David Harbater
Author, educator and scholar

Nadav and Avihu, priests and soldiers

The precise nature of the transgression of Nadav and Avihu which led to their being consumed by a divine fire as described in Parashat Shemini that we read this week has baffled commentators for centuries. Here is a partial list of the explanations that have been offered: 1. They came too close to the divine presence, 2. They entered the precincts of the sanctuary while inebriated with wine, 3. They didn’t consult one another, 4. They issued a halakhic ruling in the presence of Moses, their teacher, 5. They brought an unauthorized offering, 6. They burnt the incense with an unauthorized flame. Now, while all these commentators try to find clues in the text to support their approaches, one cannot help but wonder why the text itself doesn’t provide a clearer and more explicit explanation.

I would like to suggest that the text does, in fact, offer a general explanation but is deliberately vague with regard to the details. Let me explain. The parasha begins by telling us about the specific rites that the people and the priests must perform upon the dedication of the altar in the Tabernacle. Moses emphasizes that these rites were determined by God and that if they are performed exactly as God dictated, His presence will appear in the Tabernacle that resides in their midst and will remain with them throughout their journey in the desert.

We are subsequently told that “They brought… the things that Moses commanded” (9:5), that Aaron performed the ritual “as the Lord had commanded Moses” (9:10) and then again, at the end, that he did so “as Moses had commanded” (9:21). As a result, “the presence of the Lord appeared to all the people” (9:23) as promised, a fire consumed the offerings symbolizing the success of the dedication ceremony, and upon realizing this success, the people rejoiced (9:24). It is against this background that we can begin to understand the fundamental flaw in the actions of Nadav and Avihu described in the very next verse (10:1).

“Now Aaron’s sons Nadav and Avihu each took his fire pan, put fire in it, and laid incense on it: and they offered before the Lord alien fire, which He had not commanded them.” While the text is not clear on the precise nature of the sin, it may not really matter.
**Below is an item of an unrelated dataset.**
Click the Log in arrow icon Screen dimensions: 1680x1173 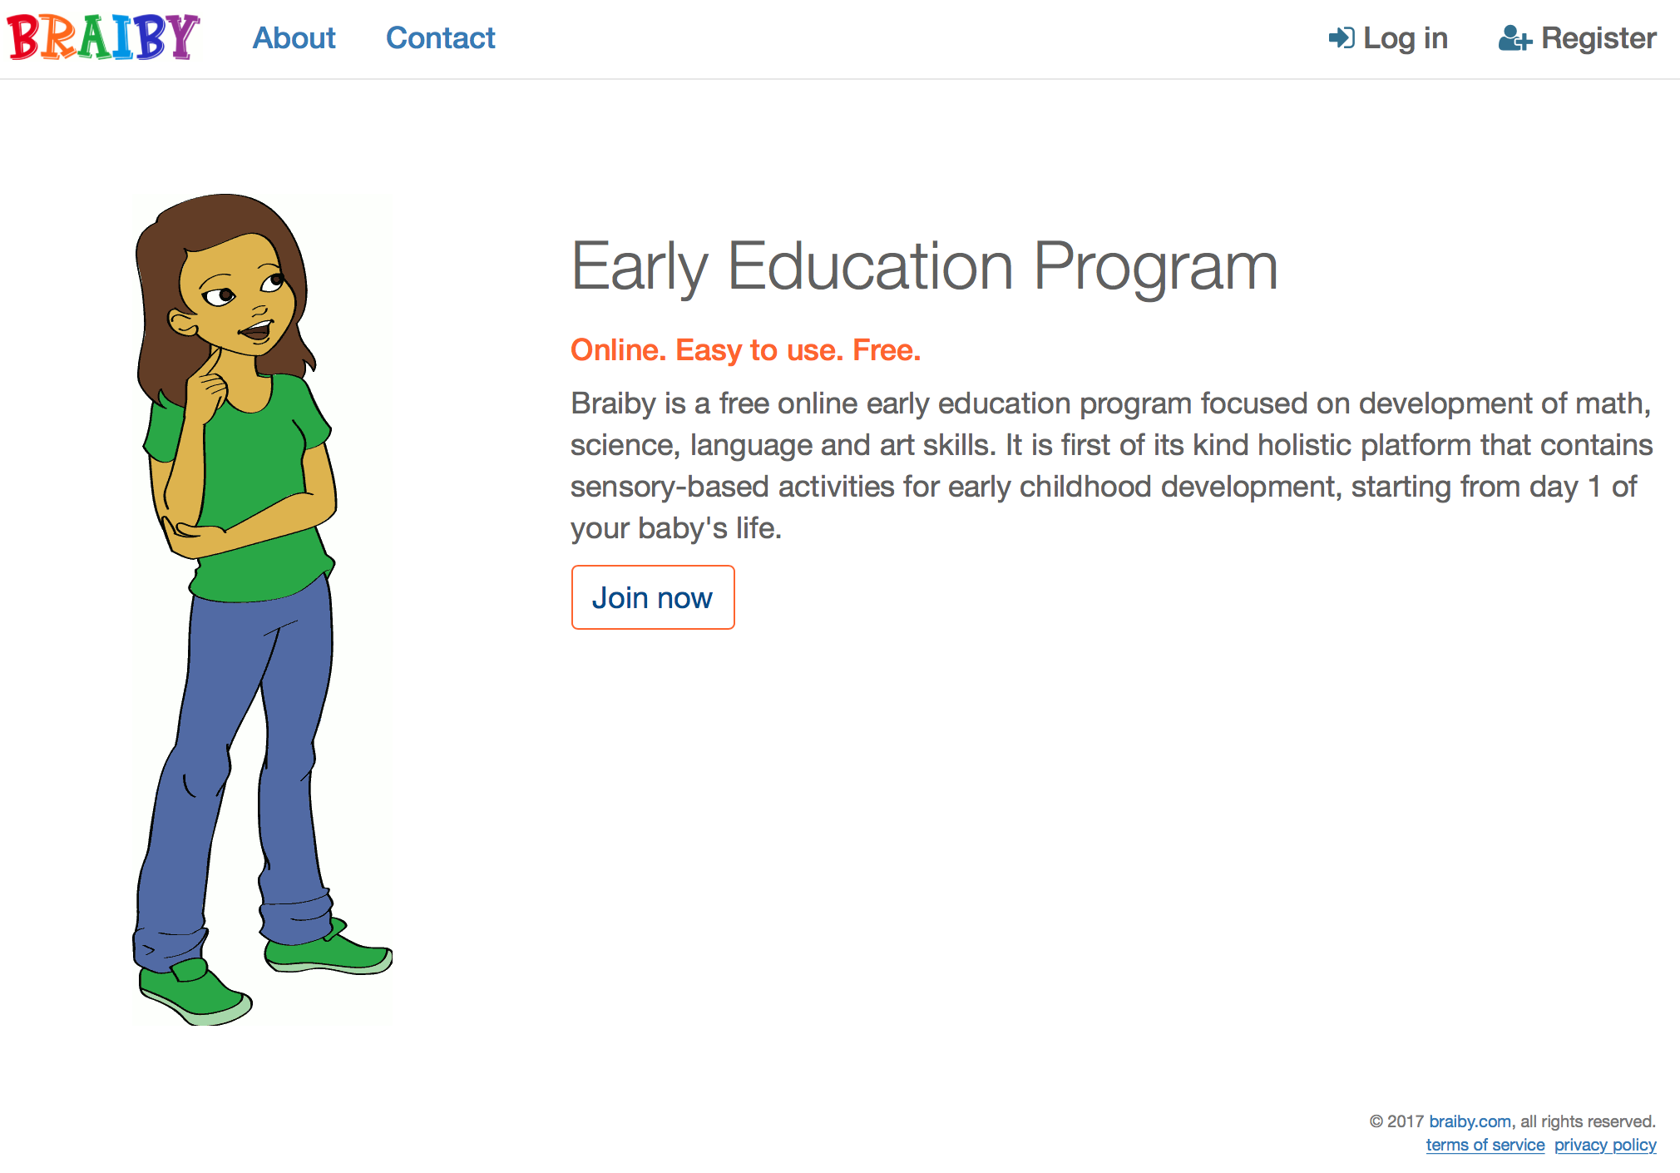1341,38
What matters is that, whatever they did, God “had not commanded them”. In other words, the point of the story may be to teach that in certain contexts of religious life such as within the Tabernacle which houses God’s presence and within sacrificial worship which is the domain of the priests, everything must be done exactly in accordance with God’s command, and that any departure from God’s command will be punished severely. Within these contexts, there is the Leader and there are His subordinates, there is the Ruler and there are His rules, and only when these rules are followed “to the T” can success be achieved and can God’s presence dwell among the people.
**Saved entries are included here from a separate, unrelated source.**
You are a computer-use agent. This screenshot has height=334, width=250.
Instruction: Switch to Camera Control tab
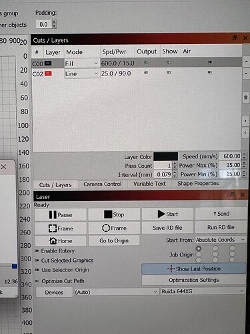click(x=103, y=184)
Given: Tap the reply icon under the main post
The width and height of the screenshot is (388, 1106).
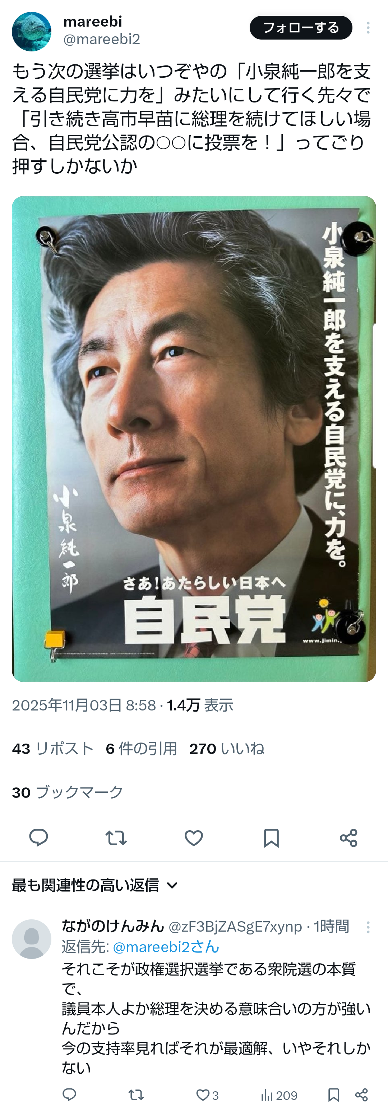Looking at the screenshot, I should tap(38, 838).
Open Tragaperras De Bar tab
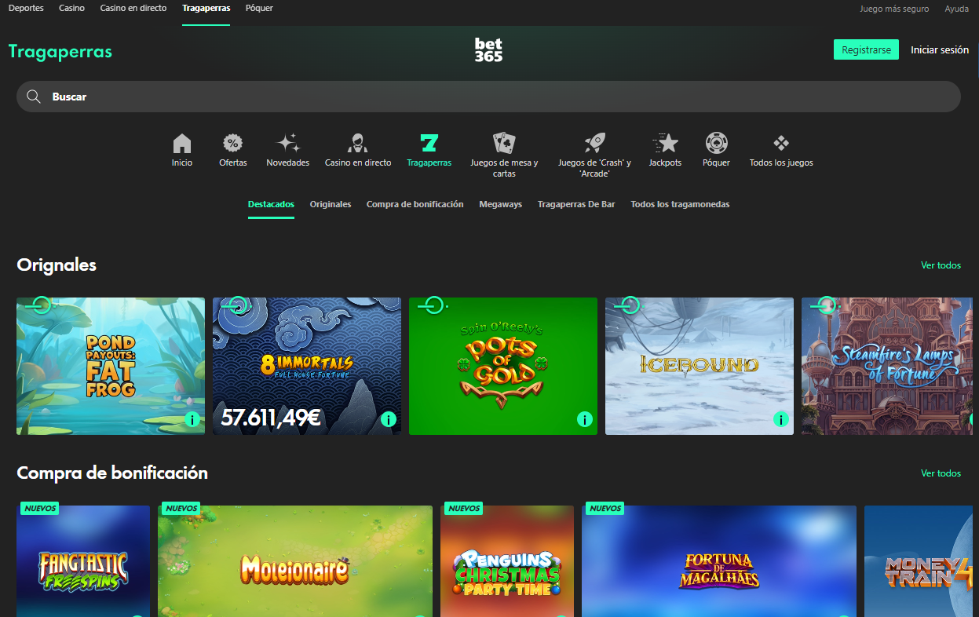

What is true with regard to the Tabernacle and priestly service is true with regard to the army and military service as well. In the army, soldiers from all backgrounds, beliefs and lifestyles must come together and fight as one under the leadership of their military commander. They must set aside their differences and defer to a higher authority regardless of their personal views and ideologies and of their feelings about the war they are waging. Any changes or deviations from the orders they are given can jeopardize the entire military campaign and are, therefore, punished with the utmost severity.

This week, then, is a good time to pay tribute to the IDF soldiers today for the exemplary way in which they have been carrying out orders from above and for the remarkable heroism they have been displaying on the battlefield in defending Israel against its enemies.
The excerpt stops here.